The phrase reflects the perception of a city/country divide and a gulf between inner city and outer suburban values, and marginalises "progressive" issues as the sole preserve of a small coterie of ivory-tower inhabitants out of touch with the concerns of "real" Australians.
But was Morris right to urge his staff to look beyond this audience? And do these "inner city left-wing elites" even exist?
ABC news boss Gaven Morris.Credit:Alex Ellinghausen
It's worth noting that Morris' criticism bore a striking resemblance to the broadsides conservative commentator Chris Kenny frequently aims at the national broadcaster.
"The ABC remains stuck in the values, priorities and perspectives of the inner city Green left, the so-called elites," Kenny said on his program on Sky last September. "The ABC is a willing captive of a certain social and political mindset that somehow sees itself as above, intellectually and morally superior, to the great mainstream."
As many commentators have noted this week, the terminology employed is loaded. "The disparaging term 'inner city elites' is code for climate change denial," tweeted former ABC presenter Quentin Dempster in response to Morris' comments. "The ABC's relevance to all Australians (city or regions) is in its commitment to objective/fearless editorial judgments."
"These are extraordinary comments," added Peter van Onselen, academic, co-host of The Project and former contributor to Sky News and The Australian. "Not only are they plain wrong … they also echo partisan attacks on the ABC you see from maverick MPs with an ideological agenda."
But did Morris nonetheless have a point in urging his staff to devote more time to "the things that matter to central Queensland", a vast region with a population of just 220,912 as of the 2016 census, rather than those in the inner cities?
Ian McAllister, a distinguished professor of Political Science at the Australian National University, said there was "something distinctive about the political attitudes and behaviour of people who live in the inner cities.

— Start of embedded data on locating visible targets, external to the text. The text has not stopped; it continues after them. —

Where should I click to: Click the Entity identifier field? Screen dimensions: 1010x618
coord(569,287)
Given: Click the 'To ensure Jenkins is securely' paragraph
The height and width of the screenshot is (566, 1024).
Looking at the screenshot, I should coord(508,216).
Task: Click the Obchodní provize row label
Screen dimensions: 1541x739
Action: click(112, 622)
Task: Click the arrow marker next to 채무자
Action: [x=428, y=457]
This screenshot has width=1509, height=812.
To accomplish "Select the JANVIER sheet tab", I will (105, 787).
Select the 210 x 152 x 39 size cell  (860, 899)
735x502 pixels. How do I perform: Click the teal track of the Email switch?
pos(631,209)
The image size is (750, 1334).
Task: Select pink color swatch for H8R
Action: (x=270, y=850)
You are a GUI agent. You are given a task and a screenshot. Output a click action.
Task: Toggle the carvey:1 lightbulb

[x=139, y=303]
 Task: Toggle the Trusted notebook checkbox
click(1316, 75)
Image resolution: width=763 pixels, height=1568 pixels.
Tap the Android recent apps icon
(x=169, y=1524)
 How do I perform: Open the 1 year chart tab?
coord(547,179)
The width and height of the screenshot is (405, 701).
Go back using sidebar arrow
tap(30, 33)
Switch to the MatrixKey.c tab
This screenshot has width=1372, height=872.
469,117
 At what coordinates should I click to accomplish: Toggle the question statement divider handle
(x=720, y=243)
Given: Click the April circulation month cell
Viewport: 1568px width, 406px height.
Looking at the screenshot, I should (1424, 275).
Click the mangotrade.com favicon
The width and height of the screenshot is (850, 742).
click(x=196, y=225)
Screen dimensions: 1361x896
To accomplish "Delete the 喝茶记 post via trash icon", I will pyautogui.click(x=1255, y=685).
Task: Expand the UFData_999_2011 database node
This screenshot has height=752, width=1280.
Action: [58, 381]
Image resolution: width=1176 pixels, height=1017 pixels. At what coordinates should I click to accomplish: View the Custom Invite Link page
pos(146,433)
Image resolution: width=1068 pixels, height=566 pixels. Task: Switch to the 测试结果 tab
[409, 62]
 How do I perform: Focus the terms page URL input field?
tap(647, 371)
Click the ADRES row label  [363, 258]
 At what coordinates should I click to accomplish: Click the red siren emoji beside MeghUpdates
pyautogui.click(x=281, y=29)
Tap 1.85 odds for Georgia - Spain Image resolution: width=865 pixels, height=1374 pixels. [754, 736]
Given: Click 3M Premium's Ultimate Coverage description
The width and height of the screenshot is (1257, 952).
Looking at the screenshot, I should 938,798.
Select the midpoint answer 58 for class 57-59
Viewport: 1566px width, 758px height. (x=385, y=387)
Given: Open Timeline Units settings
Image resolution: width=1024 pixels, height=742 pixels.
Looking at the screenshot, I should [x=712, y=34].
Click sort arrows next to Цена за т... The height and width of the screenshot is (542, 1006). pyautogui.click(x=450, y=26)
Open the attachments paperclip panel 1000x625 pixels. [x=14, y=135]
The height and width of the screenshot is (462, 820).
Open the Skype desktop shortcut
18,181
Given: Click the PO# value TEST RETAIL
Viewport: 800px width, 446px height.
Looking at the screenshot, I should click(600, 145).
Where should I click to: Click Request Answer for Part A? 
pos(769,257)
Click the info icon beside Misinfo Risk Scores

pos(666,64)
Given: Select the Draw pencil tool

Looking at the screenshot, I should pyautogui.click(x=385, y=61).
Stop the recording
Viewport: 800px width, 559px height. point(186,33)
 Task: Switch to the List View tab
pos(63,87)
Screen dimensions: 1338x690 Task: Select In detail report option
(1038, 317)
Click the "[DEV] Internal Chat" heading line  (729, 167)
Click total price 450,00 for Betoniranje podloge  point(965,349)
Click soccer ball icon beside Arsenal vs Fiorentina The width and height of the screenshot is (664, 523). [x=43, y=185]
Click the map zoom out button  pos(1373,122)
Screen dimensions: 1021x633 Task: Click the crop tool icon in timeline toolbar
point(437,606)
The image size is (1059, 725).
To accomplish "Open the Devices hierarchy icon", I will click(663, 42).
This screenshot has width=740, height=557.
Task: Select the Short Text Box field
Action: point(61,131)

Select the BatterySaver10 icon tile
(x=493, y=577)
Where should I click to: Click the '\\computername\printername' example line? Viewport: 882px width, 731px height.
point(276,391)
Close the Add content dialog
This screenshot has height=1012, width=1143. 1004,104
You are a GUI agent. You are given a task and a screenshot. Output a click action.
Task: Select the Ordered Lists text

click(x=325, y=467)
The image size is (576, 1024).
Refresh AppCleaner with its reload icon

These people tend to be young, better educated, Green, working in knowledge industries, engage more frequently in social media and so on."
But these well-educated inner city types tend to rate far higher in cultural capital than economic assets, adds the founder of the long-running and multi-university Australian Election Study. The Melbourne suburb of Brunswick, for instance, is the very definition of inner city left, with residents 12 times more likely than the average Australian to cycle to work (and possibly a lot more likely to work at the ABC or this masthead for that matter), yet its median income is just $823 per week. In the conservative-leaning Toorak it is $1217 (nationally, it is $664).
"They wouldn't be classed as elites, but they are influential in being much more active in social media, in protest activities and other things that influence their peer group," Professor McAllister said of the Brunswickians and their kin. "These days that matters politically in ways the major political parties haven't really come to terms with."
But the degree to which a noisy social media presence translates to actual power is debatable. The Coalition is in power federally and the media landscape is dominated by right-leaning Murdoch-owned outlets and commentators including Andrew Bolt, Chris Kenny and Alan Jones (habitues of well-heeled parts of Melbourne and Sydney). If you’re looking for an inner city elite they, surely, are it.
There are other elites in Australian society, clustered around wealth (entrepreneurs, investors, captains of industry), power (politicians, media and marketing figures), and specialist training (sportsmen and women, SAS members, ballet dancers). But it is largely only with reference to progressive values that the term "elite" assumes its negative connotations.
The use of the label "inner city left-wing elite" as a pejorative likely betrays a lingering anti-intellectual bent in our culture.
"The differences in ideology and voting behaviour between the so-called 'inner city elites' and the rest of Australia are driven primarily by university education," said political scientist Sarah Cameron of the University of Sydney. "The gap in political attitudes and behaviour is not driven so much by whether or not one lives in a major city, but by their education level."
Using the definition of "living in a major city and having a university degree", so-called inner city left-wing elites are less likely to vote for the Coalition (41 per cent versus a national average of 50 per cent), and more likely to vote Labor (38 per cent versus 33) or Green (15 per cent versus 9). At the 2019 election, they were more likely than the average voter to rate global warming (17 per cent versus 10 per cent) and the environment (13 per cent versus 8) as high priorities.
Clearly, then, not every Australian with a university degree in a major city is a left-leaning environmentalist. So does that mean Morris is right to urge ABC staff to refocus their efforts to better reflect the diversity of views out there?
"In terms of media agenda-setting, the ABC does deal with social justice and other social issues in ways that commercial bulletins do not," said Andrea Carson, Associate Professor in the Department of Politics, Media and Philosophy at La Trobe University.
Associate Professor Carson conceded the national broadcaster may be “vulnerable” to charges that it serves inner city elites by covering issues such as marriage equality, the plight of asylum seekers in Australia, and issues of gender. But, she adds, its coverage needs to be assessed in a whole-of-media context.
"These topics might be more evident on the ABC because of the absence of these news items on the commercial bulletins," says Carson. "The strategy of using these terms is [designed] to cast self-doubt on the agenda-setting news function of the ABC.
"For right-wing elites we could look at the public policy agendas of the IPA to get a sense of their priorities."